酶标板的检测操作步骤及其结果判定方法介绍

　　一、酶标板的检测操作步骤：

　　1．加样品：将标本稀释液100ul（或2滴）加到包被板内（预留阴阳性及空白对照2－5孔），将待检血清用PBS或生理盐水按1：20稀释后取10ul加入反应孔内。

　　2．加对照：加入阴性对照1－3孔，阳性对照1孔，各100ul对照血清。空白对照1孔空置。

　　3．温育：将反应板震荡使样品混匀后，置37℃温箱或水浴反应20分钟。

　　4．洗板：用蒸馏水将浓缩洗涤液15ml稀释至300ml。

　　（1）手洗：将反应板孔内容物倾出，将洗涤液注满反应孔，放置30秒钟后用力甩去，如此重复5次后拍干。

　　（2）机洗：5次，每孔注入洗涤液200ul或注满，停留30秒钟后吸尽拍干。

　　5．加酶标工作液：每孔加入100ul（或2滴）酶标工作液，置37℃温箱反应20分钟后，洗板5次，洗板操作同步骤4。

　　6．显色和终止反应：将底物A、B液各50ul（或1滴）加到反应孔内，37℃避光显色10分钟。每孔加入终止液50ul（或1滴）混匀终止反应。

　　二、酶标板的检测结果判定：

　　1．酶标仪设定波长450nm，先用空白调零，然后测定各孔OD值；如果选用双波长测定，不必设置空白对照孔。

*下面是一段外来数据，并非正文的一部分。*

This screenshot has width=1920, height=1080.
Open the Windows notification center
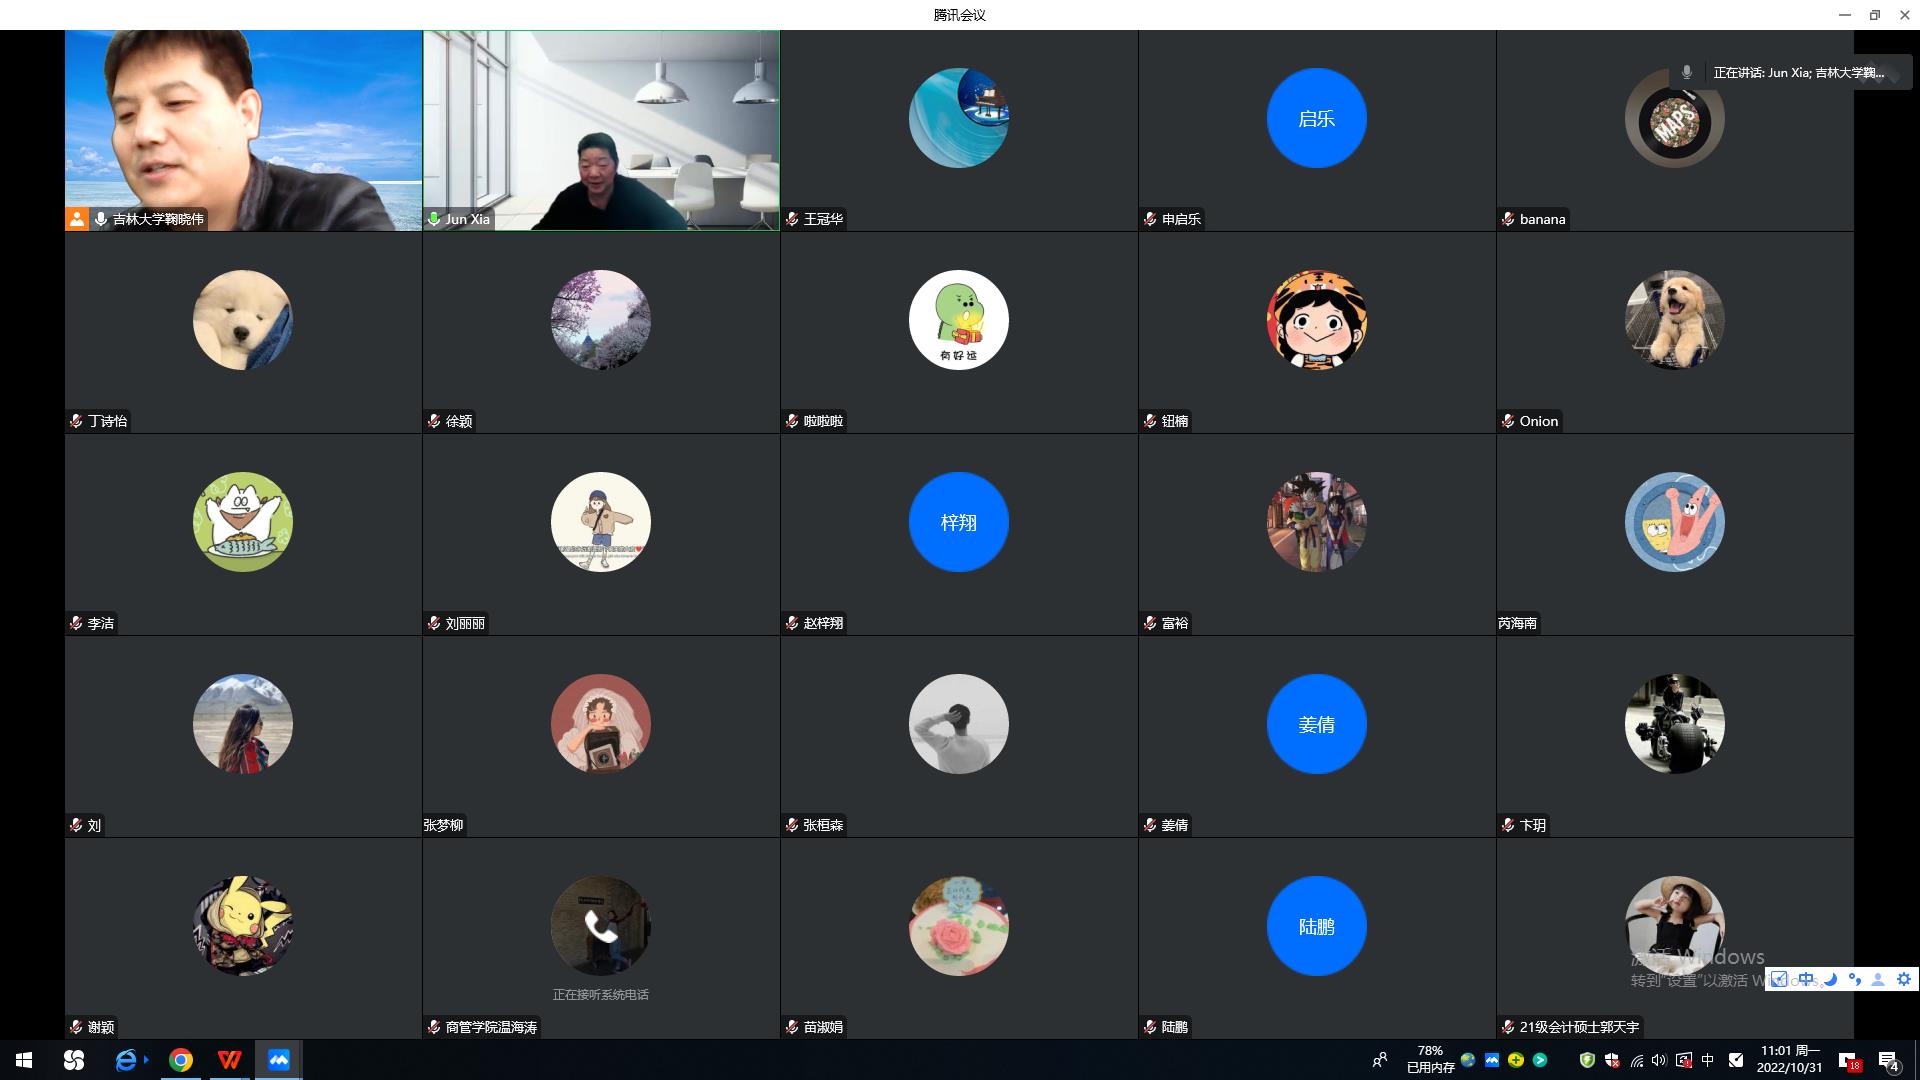pos(1889,1060)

　　2．当阴性对照平均OD值小于0.08，阳性对照（pc）OD值大于0.30时，说明试剂盒有效且实验操作正确，否则应当重复试验。

　　3．临界值（CUT—OFF VALUE）＝0.15＋阴性对照平均（NC）OD值（当阴性平均OD值小于0.05时，按0.05计算；当阴性平均OD值大于或等于等于0.05时按实际值计算）。

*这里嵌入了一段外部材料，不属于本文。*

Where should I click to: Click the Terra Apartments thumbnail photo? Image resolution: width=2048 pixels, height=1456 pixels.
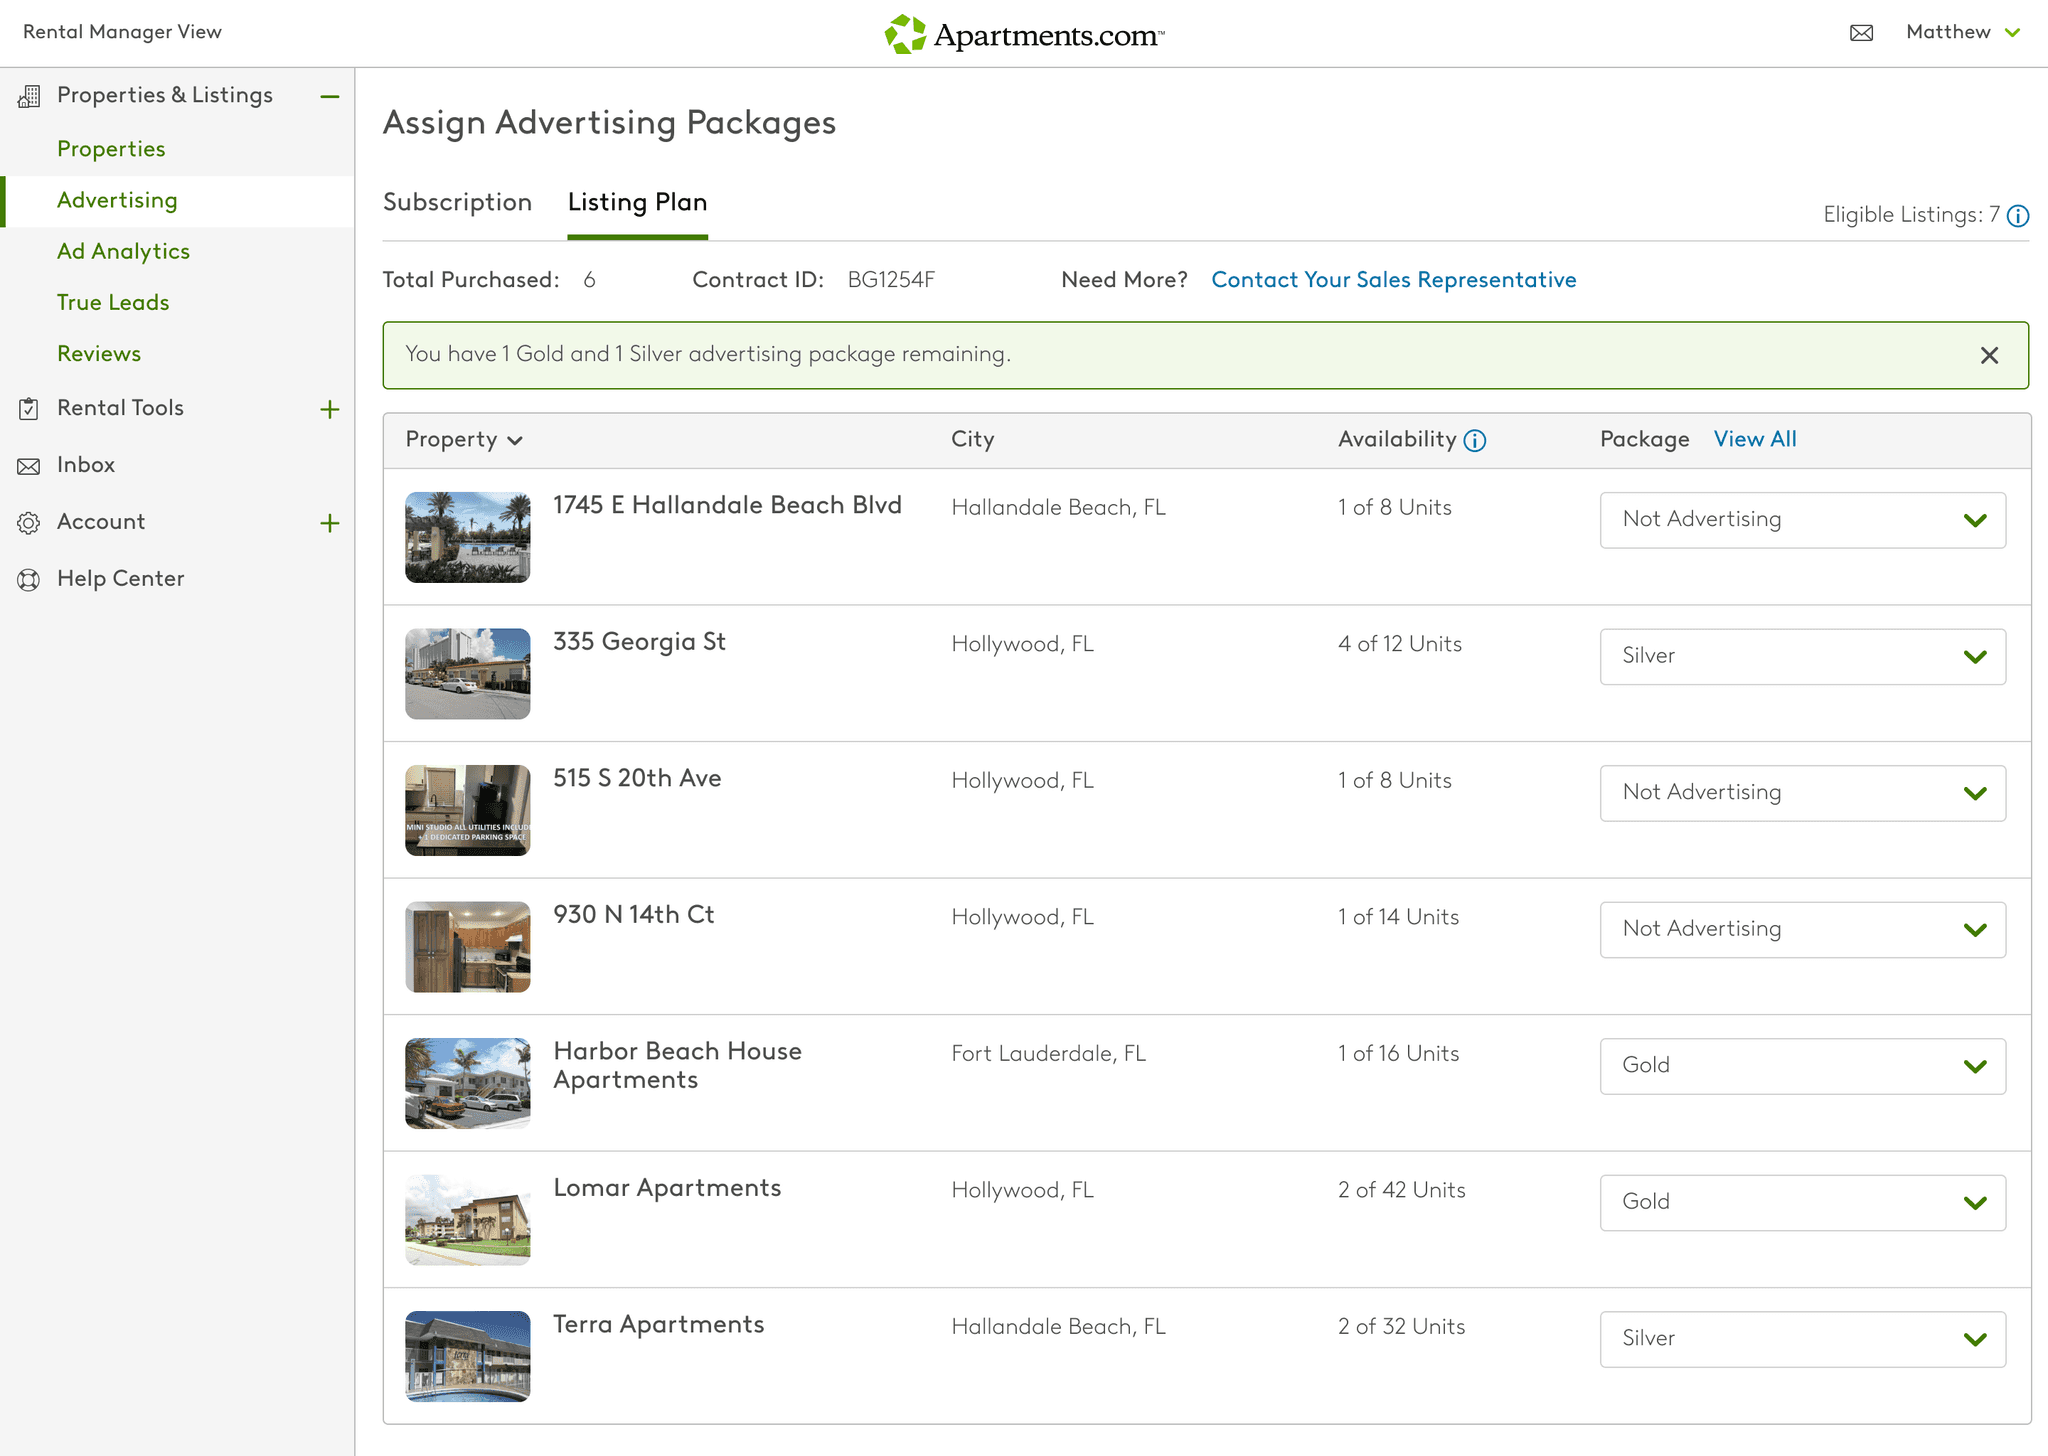pos(467,1356)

　　4．标本OD值≤临界值为阴性，标本OD值>临界值为阳性。

　　酶标板经表面改性处理后拥有带正电荷的氨基，其疏水键由亲水键取代。该类酶标板适合作为小分子蛋白的固相载体。使用合适的缓冲液和pH值，其表面可通过离子键与带负电荷的小分子结合。由于其表面的亲水特性和可通过其它交联剂共价结合的能力，可用于固定溶于Triton-100、Tween 20等去污剂的蛋白分子。该类板的缺陷为由于降低了疏水性，一部分蛋白分子无法结合；此外，其表面需有效地封闭。由于亲水和共价的表面特性，使用的封闭液必须能够与非反应性氨基基团和所选择的交联剂中任何功能基团发生作用。